Speed in distribution is a form of respect for the creator. Vurt has built that respect into the foundation of how the platform operates.

A Revenue Model That Actually Puts Creators First

Vurt operates on an advertising-based video on demand (AVOD) model, which means viewers access content for free while ad revenue is generated through playback. That revenue is then shared with the creator through a 50/50 split.

Critically, the licensing agreement is non-exclusive, meaning filmmakers retain full ownership of their work and are not locked into a single platform relationship. This combination of terms is meaningfully different from what most independent filmmakers can expect when working with larger streaming services, where the power imbalance tends to result in deals that heavily favor the platform.

A fifty-fifty revenue split with non-exclusive terms communicates something simple but important: Vurt wants the creators who use it to actually make money, not just provide content to fill a library.

The Founder Built This Because He Lived the Problem

Ted Lucas, the founder of Vurt, knows exactly what it feels like to have a finished film and no clear path to distribution. Lucas is also the founder of a major independent record label that launched the careers of multiple platinum-selling artists over two decades, giving him deep experience navigating the gap between creative work and commercial distribution.

His entry into filmmaking came with the production of a documentary called Miami Kingpins. While trying to distribute that film, Lucas ran directly into the same walls that countless independent filmmakers hit every year. The experience was not abstract or second-hand. It was personal and frustrating, and it made the distribution problem real to him in a way that shaped everything about how Vurt was designed.

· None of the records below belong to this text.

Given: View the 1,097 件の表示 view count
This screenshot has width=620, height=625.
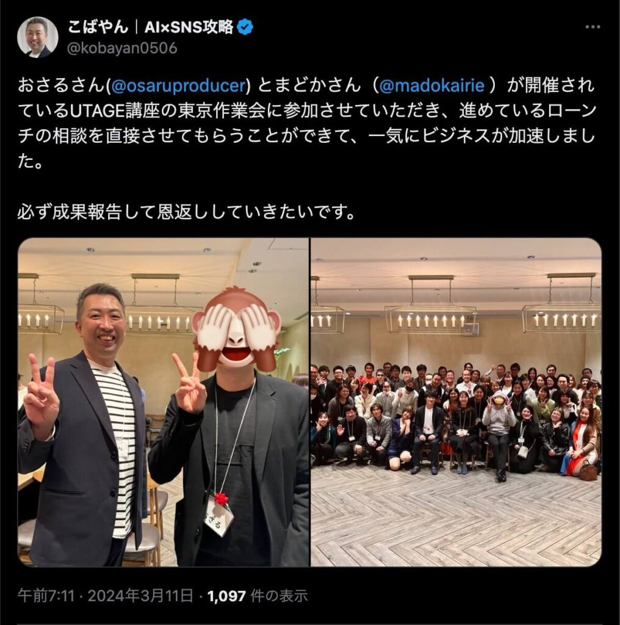Looking at the screenshot, I should coord(258,596).
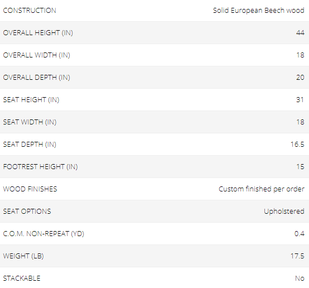This screenshot has height=288, width=309.
Task: Click the Upholstered seat option value
Action: click(x=284, y=212)
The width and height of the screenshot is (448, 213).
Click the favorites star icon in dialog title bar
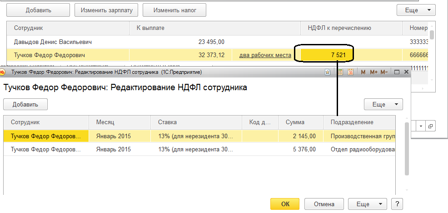pos(328,72)
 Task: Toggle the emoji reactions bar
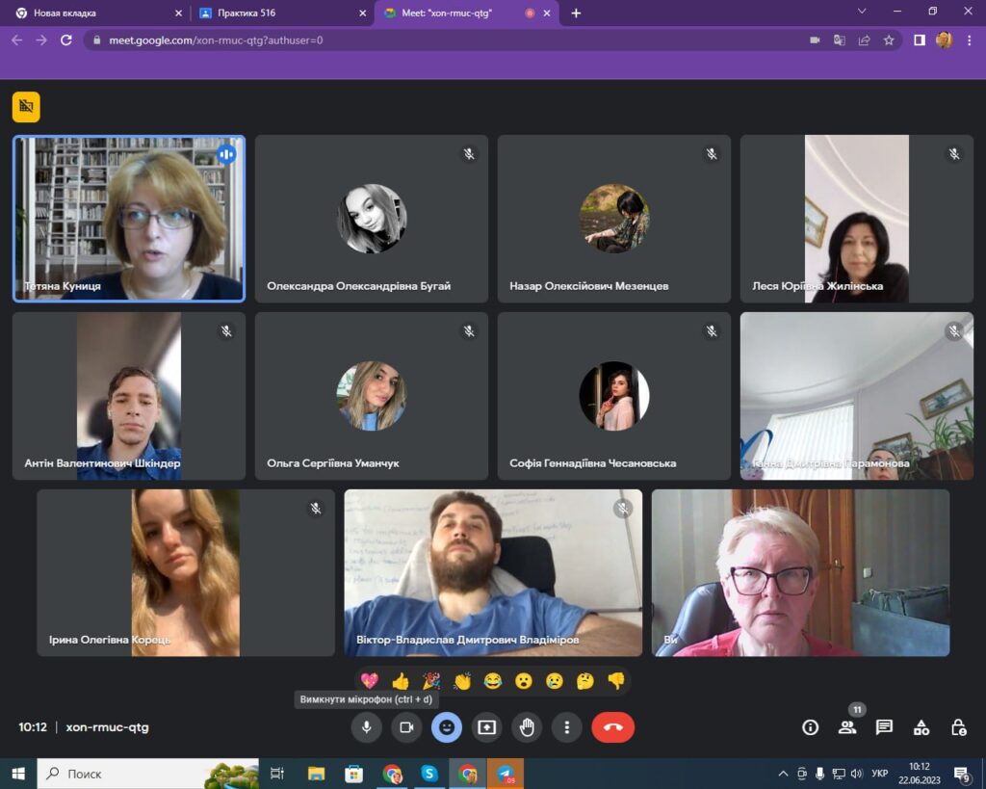tap(446, 727)
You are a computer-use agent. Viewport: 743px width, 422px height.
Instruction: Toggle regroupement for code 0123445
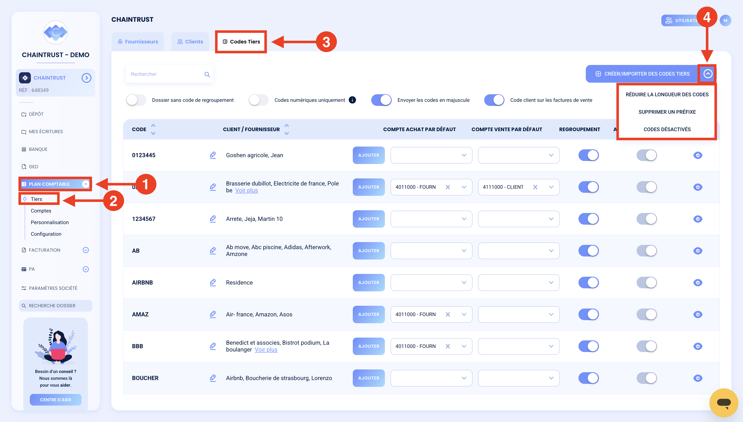click(x=589, y=155)
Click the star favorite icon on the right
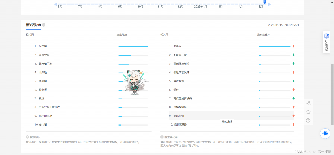The width and height of the screenshot is (334, 155). pos(308,112)
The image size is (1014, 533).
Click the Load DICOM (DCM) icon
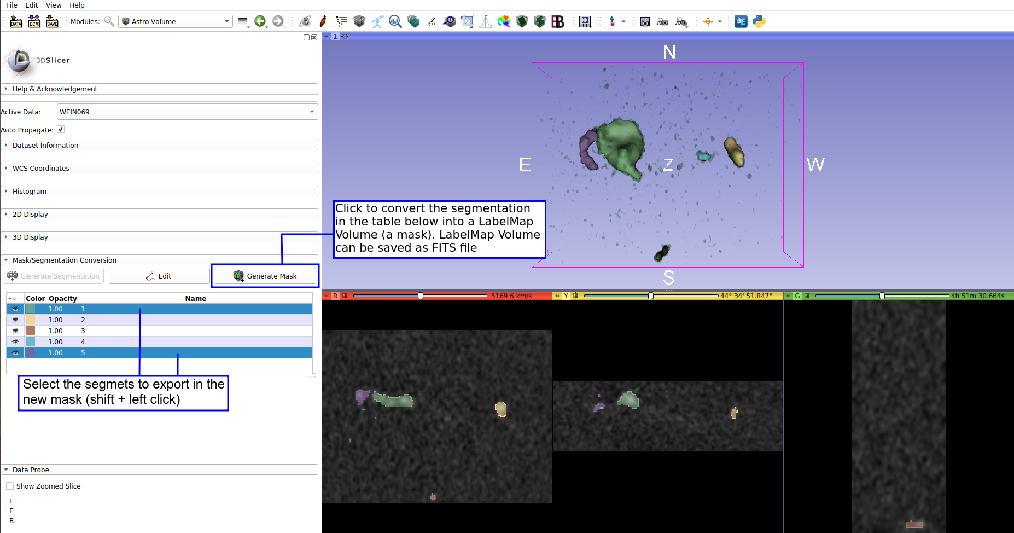[34, 21]
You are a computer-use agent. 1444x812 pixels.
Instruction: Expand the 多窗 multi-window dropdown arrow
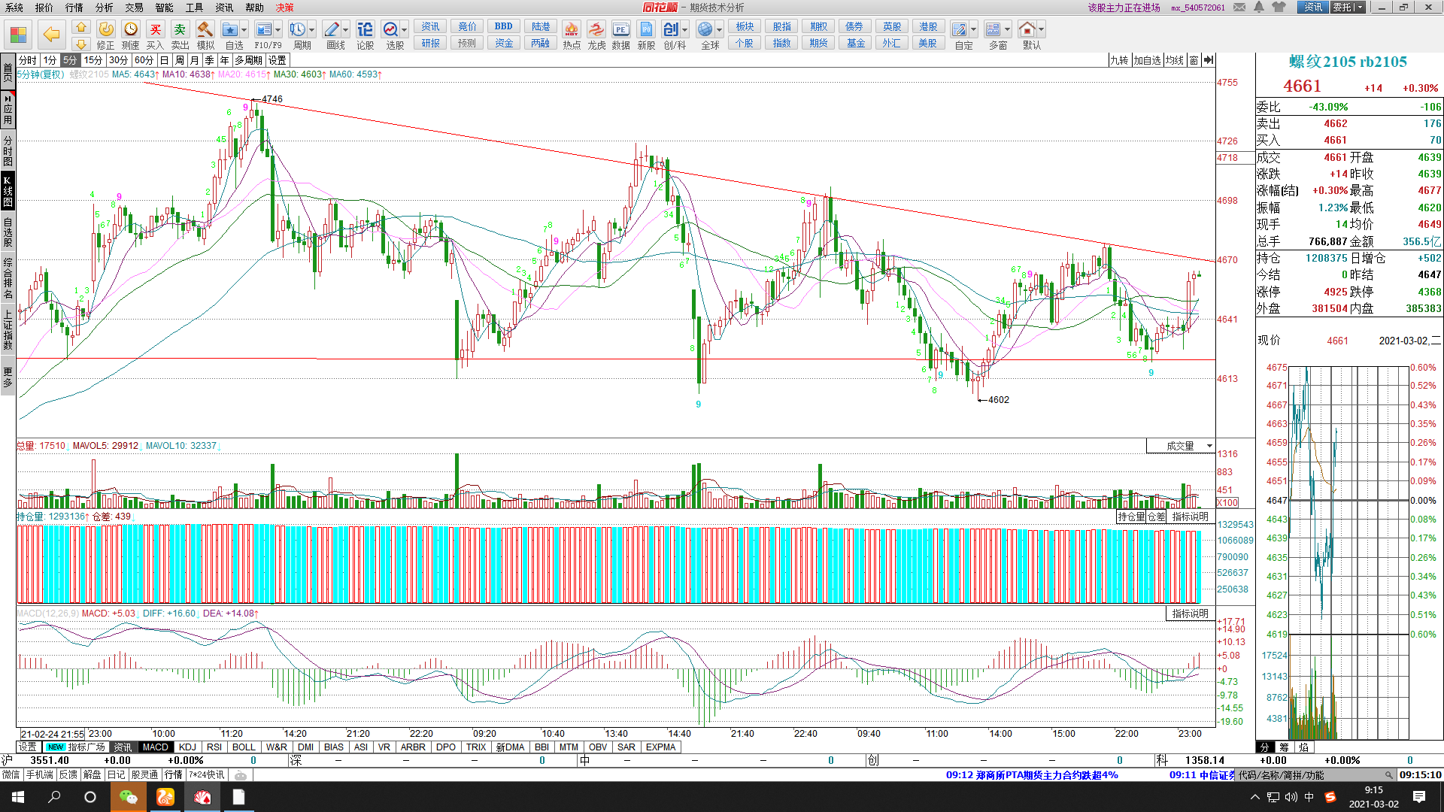click(x=1008, y=30)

Platforms built by people who have actually lived the problem they are solving tend to make better decisions for the people they serve. That principle is visibly at work in every element of how Vurt is structured.

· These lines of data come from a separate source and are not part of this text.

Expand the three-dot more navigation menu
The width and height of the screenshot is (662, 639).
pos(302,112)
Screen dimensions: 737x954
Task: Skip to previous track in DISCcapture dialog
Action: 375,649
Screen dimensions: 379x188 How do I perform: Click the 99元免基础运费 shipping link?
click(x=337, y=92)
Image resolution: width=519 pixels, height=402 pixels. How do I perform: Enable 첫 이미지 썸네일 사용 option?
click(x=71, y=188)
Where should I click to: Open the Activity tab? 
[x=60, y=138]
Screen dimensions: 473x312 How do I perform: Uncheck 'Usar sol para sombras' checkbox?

Vurt Enters a Competitive but Wide-Open Space

It would be misleading to suggest that Vurt is the only new entrant competing for this audience. Several other platforms are also targeting micro-drama viewers and independent creators, each with their own angle. Some focus specifically on content developed by union writers and actors. Others are extensions of larger entertainment brands with massive existing audiences but less emphasis on supporting truly independent voices.

What Vurt offers is a focused combination that is harder to find elsewhere: a vertical-first format, direct submission without aggregators, a publishing timeline measured in days not months, and a revenue split that treats creators as genuine partners.

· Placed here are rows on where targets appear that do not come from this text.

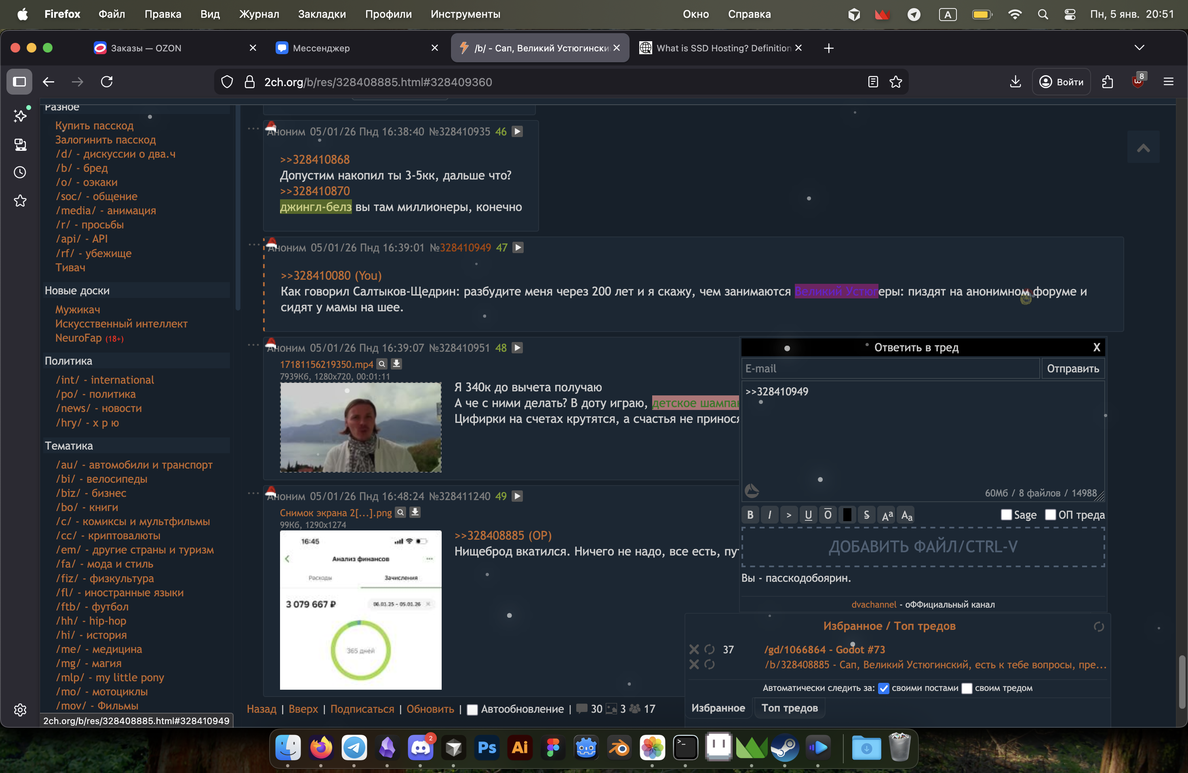Expand the list all tabs chevron

[x=1139, y=48]
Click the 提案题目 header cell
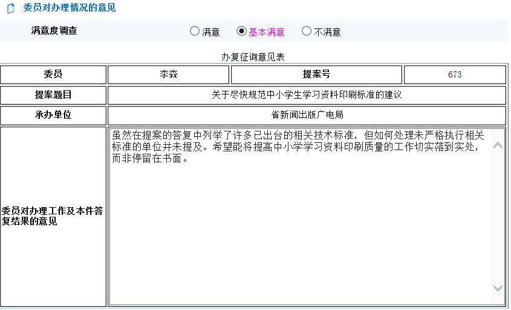The height and width of the screenshot is (310, 511). 53,95
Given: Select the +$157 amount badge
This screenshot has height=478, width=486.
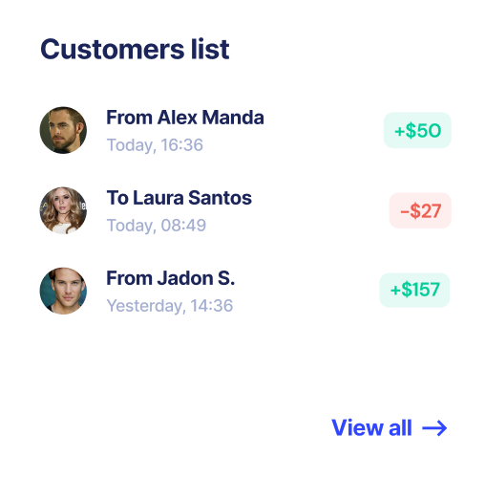Looking at the screenshot, I should coord(414,290).
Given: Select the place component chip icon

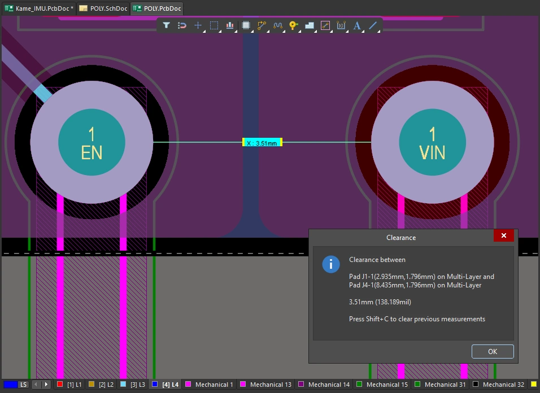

No single one of these features is entirely unique in isolation. But the combination, built into a single platform designed from scratch for mobile-native audiences and independent filmmakers, creates a position in the market that has not existed before in quite this form.

This Is the Moment Mobile-First Filmmaking Goes Mainstream

The broader cultural shift happening around vertical video is not slowing down. It is accelerating. The audiences who grew up watching content on their phones are now the dominant viewing demographic in most major markets. The expectation that compelling content will fill a vertical screen naturally and completely is not going away. It is becoming the baseline.

Filmmakers who embrace this format now, rather than treating it as a compromise or an afterthought, are positioning themselves ahead of where mainstream content creation is already heading. Vurt is not just a distribution platform. It is a signal about where independent filmmaking is going and who will be equipped to thrive when it gets there.

For any indie creator who has been waiting for a platform built with them genuinely in mind, from the screen format to the publishing speed to the revenue terms, Vurt is the most serious answer that has appeared yet.